(What the exercise asks):
Number of lines with "will" in the data: give that figure by itself.

Saved entries:

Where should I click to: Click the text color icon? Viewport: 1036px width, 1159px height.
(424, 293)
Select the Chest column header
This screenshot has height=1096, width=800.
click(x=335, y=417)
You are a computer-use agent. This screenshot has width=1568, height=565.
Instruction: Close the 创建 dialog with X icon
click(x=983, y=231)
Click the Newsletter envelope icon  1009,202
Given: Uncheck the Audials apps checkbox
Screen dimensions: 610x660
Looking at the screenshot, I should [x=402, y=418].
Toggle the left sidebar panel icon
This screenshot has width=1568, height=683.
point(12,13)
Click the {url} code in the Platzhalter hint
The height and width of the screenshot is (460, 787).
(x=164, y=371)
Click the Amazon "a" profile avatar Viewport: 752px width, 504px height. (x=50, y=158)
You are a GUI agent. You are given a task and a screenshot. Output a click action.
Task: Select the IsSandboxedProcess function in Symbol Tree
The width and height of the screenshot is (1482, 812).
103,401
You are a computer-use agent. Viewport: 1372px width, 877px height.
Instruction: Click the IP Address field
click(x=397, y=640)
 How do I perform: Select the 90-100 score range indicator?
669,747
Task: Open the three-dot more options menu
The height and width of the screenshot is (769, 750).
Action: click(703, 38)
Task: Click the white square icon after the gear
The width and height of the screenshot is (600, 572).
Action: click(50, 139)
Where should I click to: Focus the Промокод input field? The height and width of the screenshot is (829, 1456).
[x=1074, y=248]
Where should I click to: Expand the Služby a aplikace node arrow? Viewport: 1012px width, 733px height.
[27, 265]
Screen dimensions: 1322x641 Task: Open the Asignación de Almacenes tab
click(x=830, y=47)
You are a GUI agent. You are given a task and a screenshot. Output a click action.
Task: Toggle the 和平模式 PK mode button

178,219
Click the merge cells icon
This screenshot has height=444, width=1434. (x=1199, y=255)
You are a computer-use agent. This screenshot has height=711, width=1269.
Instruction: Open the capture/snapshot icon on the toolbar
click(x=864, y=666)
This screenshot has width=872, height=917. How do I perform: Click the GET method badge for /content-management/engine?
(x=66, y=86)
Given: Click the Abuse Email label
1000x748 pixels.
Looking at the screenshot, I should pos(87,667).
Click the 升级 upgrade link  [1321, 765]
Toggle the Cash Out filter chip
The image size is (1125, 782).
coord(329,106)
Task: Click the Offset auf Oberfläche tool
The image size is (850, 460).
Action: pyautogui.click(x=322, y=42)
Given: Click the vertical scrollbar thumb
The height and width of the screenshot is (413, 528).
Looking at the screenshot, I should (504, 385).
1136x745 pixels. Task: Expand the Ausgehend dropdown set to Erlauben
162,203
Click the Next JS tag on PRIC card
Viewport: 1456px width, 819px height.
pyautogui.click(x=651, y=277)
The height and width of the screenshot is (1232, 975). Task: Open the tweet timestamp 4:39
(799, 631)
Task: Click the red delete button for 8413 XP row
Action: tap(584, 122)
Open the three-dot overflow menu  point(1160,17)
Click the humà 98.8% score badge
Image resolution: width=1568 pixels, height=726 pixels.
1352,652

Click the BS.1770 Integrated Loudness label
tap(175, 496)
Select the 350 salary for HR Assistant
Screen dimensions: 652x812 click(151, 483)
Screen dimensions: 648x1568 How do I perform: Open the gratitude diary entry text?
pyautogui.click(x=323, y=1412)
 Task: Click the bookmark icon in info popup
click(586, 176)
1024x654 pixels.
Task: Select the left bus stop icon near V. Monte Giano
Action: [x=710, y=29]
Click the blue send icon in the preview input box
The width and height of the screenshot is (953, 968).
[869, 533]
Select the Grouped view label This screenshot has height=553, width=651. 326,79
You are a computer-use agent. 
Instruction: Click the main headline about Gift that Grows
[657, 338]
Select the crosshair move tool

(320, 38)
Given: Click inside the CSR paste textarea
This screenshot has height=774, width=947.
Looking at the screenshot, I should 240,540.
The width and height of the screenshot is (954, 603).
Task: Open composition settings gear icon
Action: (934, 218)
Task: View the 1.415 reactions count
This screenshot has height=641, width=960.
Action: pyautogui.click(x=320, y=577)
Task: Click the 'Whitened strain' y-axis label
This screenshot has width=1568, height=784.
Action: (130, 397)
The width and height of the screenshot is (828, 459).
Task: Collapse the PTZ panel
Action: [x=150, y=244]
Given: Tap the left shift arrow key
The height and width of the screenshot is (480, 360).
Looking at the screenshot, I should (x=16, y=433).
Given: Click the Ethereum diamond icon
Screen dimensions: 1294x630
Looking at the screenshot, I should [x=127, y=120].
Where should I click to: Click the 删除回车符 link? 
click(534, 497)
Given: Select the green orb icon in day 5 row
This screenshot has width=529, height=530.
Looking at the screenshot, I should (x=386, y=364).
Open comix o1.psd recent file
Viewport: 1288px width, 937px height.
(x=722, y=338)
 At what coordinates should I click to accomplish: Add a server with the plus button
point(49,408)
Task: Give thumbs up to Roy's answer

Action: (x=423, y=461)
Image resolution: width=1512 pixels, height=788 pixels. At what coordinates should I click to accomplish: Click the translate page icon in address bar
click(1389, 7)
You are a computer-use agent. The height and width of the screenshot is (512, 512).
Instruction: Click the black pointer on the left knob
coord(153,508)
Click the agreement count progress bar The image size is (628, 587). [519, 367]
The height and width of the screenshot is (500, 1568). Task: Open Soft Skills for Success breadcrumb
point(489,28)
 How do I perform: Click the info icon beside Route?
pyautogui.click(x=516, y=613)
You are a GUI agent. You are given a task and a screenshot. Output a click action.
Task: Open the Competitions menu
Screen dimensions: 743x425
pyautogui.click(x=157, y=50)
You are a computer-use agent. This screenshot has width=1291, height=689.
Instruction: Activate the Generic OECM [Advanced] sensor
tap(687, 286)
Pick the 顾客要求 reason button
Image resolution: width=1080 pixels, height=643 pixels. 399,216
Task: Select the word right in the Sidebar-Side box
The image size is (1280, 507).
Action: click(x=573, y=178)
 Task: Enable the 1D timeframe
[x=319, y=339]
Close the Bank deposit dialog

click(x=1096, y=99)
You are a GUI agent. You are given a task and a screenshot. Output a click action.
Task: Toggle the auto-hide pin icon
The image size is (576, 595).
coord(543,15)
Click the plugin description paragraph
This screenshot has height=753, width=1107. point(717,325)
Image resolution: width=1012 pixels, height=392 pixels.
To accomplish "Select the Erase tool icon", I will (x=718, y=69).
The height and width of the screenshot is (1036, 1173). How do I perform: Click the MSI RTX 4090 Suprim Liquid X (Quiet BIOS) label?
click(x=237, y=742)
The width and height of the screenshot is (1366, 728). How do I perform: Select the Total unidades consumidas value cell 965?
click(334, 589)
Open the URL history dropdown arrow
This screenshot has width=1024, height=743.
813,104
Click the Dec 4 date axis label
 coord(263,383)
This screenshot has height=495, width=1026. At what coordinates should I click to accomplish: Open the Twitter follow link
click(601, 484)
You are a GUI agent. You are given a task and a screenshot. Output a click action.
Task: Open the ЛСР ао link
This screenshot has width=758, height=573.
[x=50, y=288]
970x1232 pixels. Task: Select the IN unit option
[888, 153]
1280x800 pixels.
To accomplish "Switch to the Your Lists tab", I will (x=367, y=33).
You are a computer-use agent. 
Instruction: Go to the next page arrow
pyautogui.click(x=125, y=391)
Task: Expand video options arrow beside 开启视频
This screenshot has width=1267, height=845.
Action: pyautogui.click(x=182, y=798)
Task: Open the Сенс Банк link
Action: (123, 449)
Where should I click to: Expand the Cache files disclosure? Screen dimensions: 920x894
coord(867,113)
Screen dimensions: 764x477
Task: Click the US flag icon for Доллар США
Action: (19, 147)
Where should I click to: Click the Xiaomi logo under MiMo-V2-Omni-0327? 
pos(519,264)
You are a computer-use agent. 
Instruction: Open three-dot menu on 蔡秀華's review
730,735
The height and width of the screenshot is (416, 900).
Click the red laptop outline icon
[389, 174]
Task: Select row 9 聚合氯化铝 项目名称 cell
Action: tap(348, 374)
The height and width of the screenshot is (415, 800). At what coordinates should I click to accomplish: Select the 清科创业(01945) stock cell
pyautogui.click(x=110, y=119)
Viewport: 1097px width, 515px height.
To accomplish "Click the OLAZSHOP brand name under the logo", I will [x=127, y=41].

(Task response):
3